How did you enter your profession?
As a science person that followed his heart to study history, I was happy to see the rise of computers in the humanities and the need for people who could mediate between both disciplines. I started as a heritage expert for a small IT management company. Their ambition to make heritage digital put me to work at various Dutch museums. I then became project manager at the University Library of Amsterdam. When Europeana began, I was a consultant for DEN, the Dutch knowledge Center for Digital Heritage. For them I was a work package leader in Europeana Inside, and program manager of Heritage and Location. Last year I helped the municipal archive of Rotterdam to migrate to a new archival management system. Starting this year, I divide my time between being a cultural entrepreneur and part-time employee at a museum again.
What are you currently working on?
As an information manager for the Anne Frank House, one of the most popular Dutch museums funded by the father of one of the most admired people in the world, I am working on digital transformation in practice. I am starting at the base. Firstly, I am working with my colleagues in curation to make the collection, including the famous diary and the hiding place, usable and visible online. Secondly, I’m working on organising the infrastructure (information, technology, people) that emerged out of a decade of ICT projects into a basic architecture that is flexible, sustainable (also in terms of costs) and valuable.

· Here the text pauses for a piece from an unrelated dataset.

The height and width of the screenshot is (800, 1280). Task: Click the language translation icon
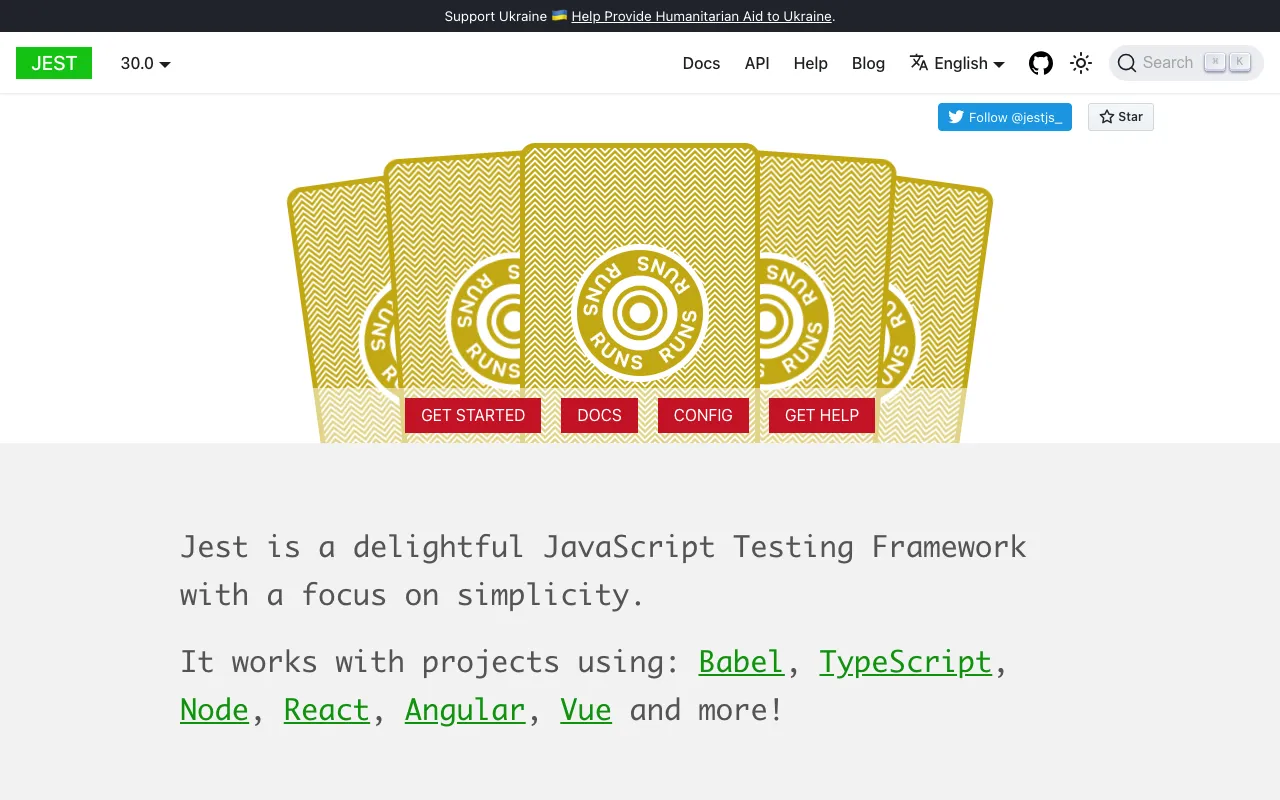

In search of a new digital way to tell young people about Anne Frank’s life story, Every Media and the Anne Frank House recently developed the Anne Frank video diary: an online video series airing on YouTube and based on the diary of Anne Frank. The series made a big impact worldwide, enhanced by the fact that its broadcast coincided with the COVID-19 pandemic. One episode got almost one million views, despite the fact that, because of copyright restrictions, it was not accessible in some countries like the United States.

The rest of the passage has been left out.